I am running a multiprogrammed workload (based on SPEC CPU2006 benchmarks) on a POWER7 system using SUSE SLES 11.
Sometimes, each application in the workload consumes a significant amount of memory and the total memory footprint exceeds the available memory installed in the system (32 GB).
I disabled the swap since otherwise the measurements could be heavily affected for the processes using the swap. I know that by doing that the kernel, through the OOM killer, may kill some of the processes. That is totally fine. The problem is that I would expect that a thread killed by the kernel exited with an error condition (e.g., the process was terminated by a signal).
I have a framework that launches all the processes and then waits for them using
waitpid(pid, &status, 0);
Even if a thread is killed by the OOM killer (I know that since I get a message in the screen and in /var/log/messages), the call
WIFEXITED(status);
returns one, and the call
WEXITSTATUS(status);
returns zero. Therefore, I am not able to distinguish when a process finishes correctly and when it is killed by the OOM killer.
Am I doing anything wrong? Do you know any way to detect when a process has been killed by the OOM killer.
I found this post asking pretty much the same question.
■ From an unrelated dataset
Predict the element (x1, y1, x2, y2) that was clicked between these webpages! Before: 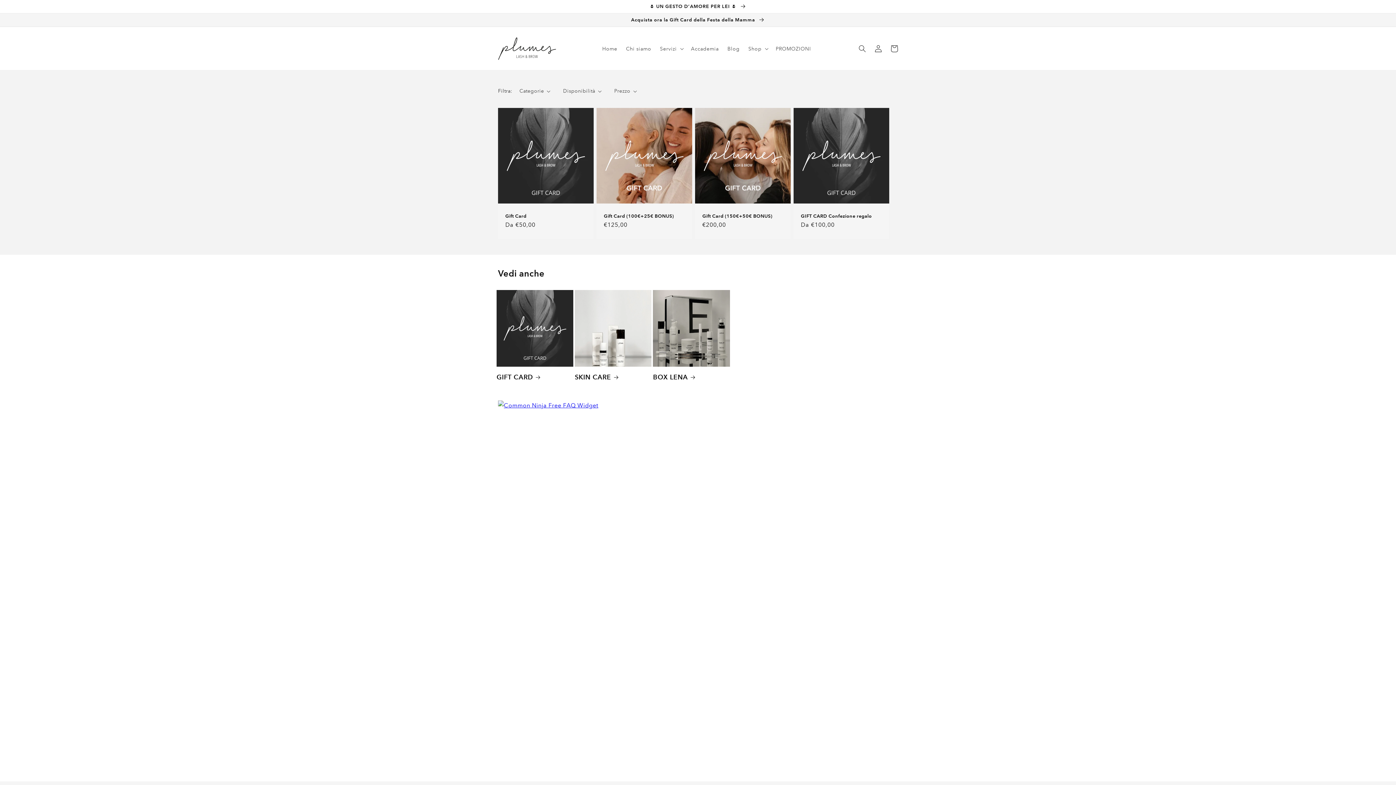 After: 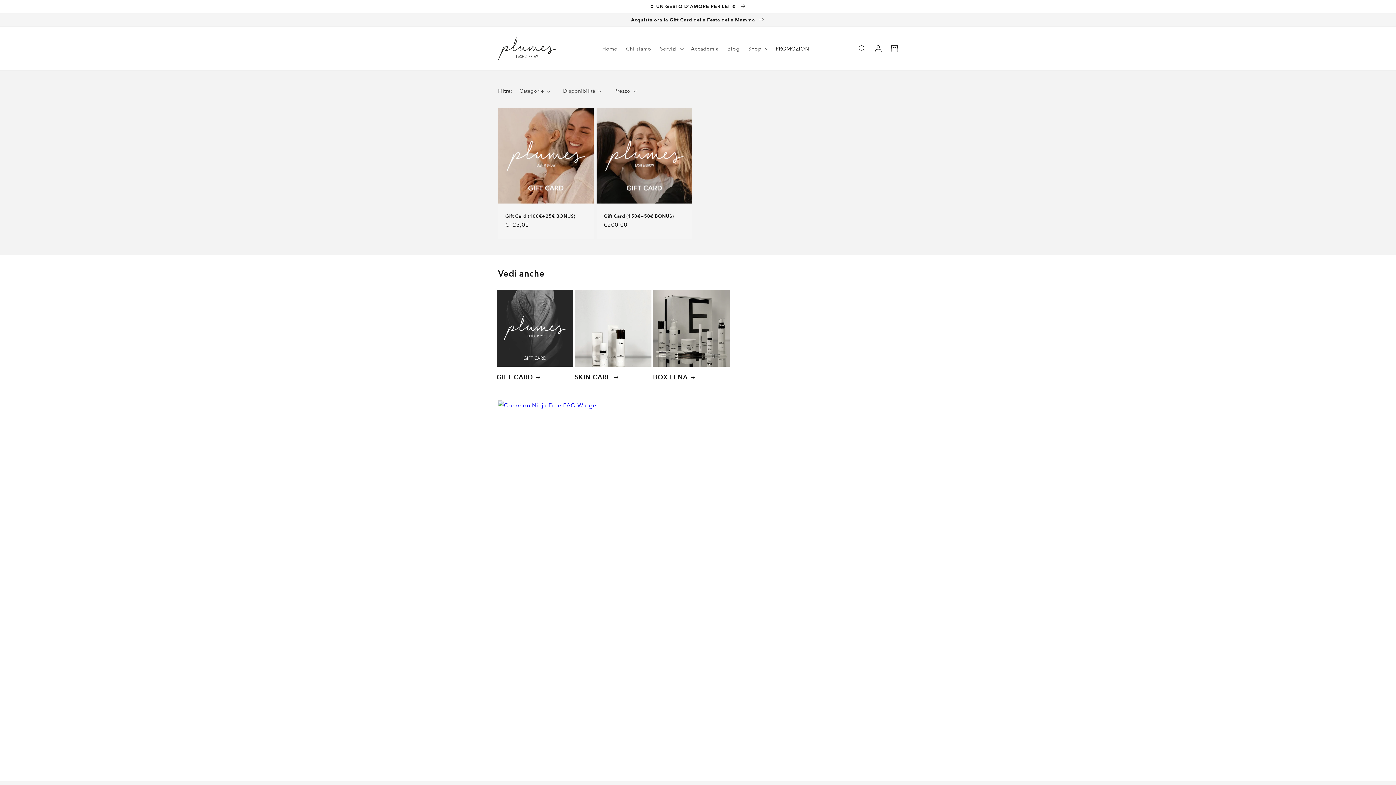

However, since it is an old post and answers were not satisfactory, I decided to post a new question.
The Linux OOM killer works by sending SIGKILL
. If your process is killed by the OOM it's fishy that WIFEXITED
returns 1.
TLPI
To kill the selected process, the OOM killer delivers a SIGKILL signal.
So you should be able to test this using:
if (WIFSIGNALED(status)) {
if (WTERMSIG(status) == SIGKILL)
printf("Killed by SIGKILL\n");
}